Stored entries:
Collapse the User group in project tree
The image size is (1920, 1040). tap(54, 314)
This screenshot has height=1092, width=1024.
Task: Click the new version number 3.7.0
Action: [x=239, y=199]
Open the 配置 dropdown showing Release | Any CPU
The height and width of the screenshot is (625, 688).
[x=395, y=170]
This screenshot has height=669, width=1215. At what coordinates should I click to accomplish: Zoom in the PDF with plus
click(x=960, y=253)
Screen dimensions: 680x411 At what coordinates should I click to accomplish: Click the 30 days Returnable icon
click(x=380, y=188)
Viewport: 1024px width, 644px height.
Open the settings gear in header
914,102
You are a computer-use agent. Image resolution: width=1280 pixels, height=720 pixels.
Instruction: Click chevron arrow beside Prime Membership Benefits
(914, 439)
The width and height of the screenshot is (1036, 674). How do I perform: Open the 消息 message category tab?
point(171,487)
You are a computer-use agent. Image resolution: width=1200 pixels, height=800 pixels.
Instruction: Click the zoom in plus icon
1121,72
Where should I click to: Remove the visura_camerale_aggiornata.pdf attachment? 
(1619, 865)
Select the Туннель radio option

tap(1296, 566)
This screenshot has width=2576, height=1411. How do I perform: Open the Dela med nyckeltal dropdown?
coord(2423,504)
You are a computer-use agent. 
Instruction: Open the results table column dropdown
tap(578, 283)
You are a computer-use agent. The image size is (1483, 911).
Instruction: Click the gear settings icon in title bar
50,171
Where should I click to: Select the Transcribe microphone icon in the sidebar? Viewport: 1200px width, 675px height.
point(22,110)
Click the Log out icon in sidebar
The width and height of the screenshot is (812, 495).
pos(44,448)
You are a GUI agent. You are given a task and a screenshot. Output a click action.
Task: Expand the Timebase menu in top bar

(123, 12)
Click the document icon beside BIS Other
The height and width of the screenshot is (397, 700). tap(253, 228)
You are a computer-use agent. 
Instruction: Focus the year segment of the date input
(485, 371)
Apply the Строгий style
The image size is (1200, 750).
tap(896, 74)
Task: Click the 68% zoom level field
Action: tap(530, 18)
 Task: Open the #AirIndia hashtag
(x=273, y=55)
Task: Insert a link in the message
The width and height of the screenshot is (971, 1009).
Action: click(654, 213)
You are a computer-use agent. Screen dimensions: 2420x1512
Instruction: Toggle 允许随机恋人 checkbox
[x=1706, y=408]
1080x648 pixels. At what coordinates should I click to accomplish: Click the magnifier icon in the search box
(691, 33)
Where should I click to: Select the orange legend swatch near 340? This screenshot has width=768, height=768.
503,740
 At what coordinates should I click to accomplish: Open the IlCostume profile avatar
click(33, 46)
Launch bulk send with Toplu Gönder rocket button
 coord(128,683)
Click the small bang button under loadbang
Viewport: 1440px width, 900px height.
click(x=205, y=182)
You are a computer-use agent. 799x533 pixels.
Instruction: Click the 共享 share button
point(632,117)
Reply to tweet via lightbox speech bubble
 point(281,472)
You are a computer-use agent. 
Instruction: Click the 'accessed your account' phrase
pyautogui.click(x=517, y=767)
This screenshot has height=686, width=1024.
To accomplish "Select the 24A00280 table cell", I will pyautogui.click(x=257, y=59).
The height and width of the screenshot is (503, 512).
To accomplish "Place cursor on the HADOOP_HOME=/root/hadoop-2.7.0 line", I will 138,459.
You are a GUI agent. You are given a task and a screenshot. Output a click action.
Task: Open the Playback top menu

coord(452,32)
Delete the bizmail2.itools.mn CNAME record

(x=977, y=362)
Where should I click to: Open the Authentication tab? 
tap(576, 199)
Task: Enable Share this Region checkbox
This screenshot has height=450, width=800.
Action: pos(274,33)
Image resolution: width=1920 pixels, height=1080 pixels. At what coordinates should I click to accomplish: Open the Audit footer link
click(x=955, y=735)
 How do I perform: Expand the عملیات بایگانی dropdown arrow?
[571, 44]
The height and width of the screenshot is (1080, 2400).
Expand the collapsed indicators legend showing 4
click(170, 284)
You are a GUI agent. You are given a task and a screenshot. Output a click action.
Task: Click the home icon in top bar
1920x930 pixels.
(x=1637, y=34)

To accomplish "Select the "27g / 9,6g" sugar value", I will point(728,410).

What is expected:
Check every line of the records above for the string "will". Copy those that hold it.

Exercise result:
To accomplish "Select the 24A00280 table cell", I will pyautogui.click(x=257, y=59).
To accomplish "Place cursor on the HADOOP_HOME=/root/hadoop-2.7.0 line", I will 138,459.
To accomplish "Select the "27g / 9,6g" sugar value", I will point(728,410).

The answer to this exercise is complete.